-- Data extracts follows --

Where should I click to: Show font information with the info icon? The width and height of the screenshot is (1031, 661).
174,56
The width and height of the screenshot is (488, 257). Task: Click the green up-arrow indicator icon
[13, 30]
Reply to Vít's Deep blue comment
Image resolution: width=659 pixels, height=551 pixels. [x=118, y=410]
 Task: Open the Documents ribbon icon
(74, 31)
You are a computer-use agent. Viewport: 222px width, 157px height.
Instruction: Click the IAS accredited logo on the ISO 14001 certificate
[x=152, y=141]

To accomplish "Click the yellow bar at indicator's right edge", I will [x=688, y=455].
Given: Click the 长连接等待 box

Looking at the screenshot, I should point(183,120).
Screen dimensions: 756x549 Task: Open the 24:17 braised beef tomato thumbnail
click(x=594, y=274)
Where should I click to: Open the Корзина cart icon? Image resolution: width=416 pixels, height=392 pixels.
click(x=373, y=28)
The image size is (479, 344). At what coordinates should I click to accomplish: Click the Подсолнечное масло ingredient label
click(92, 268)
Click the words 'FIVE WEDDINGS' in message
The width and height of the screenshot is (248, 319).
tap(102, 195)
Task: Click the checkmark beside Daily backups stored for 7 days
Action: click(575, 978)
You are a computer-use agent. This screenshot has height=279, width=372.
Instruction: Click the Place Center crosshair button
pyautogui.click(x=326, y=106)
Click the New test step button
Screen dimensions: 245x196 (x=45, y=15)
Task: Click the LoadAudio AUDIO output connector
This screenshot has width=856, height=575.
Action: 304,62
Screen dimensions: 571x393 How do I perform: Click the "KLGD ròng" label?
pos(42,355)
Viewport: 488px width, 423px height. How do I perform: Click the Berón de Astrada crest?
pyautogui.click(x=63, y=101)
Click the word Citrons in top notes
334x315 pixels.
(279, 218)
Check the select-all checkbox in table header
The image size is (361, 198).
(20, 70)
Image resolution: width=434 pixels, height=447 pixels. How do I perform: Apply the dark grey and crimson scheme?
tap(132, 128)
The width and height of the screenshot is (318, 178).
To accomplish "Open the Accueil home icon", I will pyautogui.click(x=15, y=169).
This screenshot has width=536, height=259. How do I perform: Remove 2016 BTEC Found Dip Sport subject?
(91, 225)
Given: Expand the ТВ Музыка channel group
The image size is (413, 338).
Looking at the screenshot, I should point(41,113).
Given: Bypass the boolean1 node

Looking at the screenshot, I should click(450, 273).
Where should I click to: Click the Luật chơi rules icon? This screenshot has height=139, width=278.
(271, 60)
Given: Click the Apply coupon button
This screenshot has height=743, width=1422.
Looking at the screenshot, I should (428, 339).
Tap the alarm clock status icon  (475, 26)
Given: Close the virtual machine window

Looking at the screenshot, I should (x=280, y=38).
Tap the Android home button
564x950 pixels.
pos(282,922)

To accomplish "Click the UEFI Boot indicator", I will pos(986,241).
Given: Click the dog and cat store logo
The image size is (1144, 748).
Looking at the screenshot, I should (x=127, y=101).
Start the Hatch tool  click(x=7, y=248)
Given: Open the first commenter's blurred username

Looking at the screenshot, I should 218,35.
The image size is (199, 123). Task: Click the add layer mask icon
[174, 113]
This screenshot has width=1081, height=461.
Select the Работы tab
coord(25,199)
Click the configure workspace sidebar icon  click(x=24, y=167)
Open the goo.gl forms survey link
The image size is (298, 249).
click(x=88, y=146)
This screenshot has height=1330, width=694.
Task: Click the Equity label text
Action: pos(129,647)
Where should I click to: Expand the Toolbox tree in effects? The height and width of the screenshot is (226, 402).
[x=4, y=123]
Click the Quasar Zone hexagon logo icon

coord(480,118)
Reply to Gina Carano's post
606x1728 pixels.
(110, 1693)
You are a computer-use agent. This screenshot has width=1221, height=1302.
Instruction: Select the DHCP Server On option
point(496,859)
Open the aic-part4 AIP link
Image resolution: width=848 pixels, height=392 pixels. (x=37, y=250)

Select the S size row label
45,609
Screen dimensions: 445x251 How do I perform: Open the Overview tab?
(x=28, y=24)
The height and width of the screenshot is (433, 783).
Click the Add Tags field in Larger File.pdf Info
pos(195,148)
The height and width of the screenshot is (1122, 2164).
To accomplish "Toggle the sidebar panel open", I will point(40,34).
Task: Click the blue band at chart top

-- Data extracts concluded --

§ **Assigned task**
Copy out whichever lines of the listing contain the word "will".

§ **Output**
To accomplish "Click the yellow bar at indicator's right edge", I will [x=688, y=455].
To accomplish "Open the Accueil home icon", I will pyautogui.click(x=15, y=169).
To accomplish "Click the UEFI Boot indicator", I will pos(986,241).
To accomplish "Toggle the sidebar panel open", I will point(40,34).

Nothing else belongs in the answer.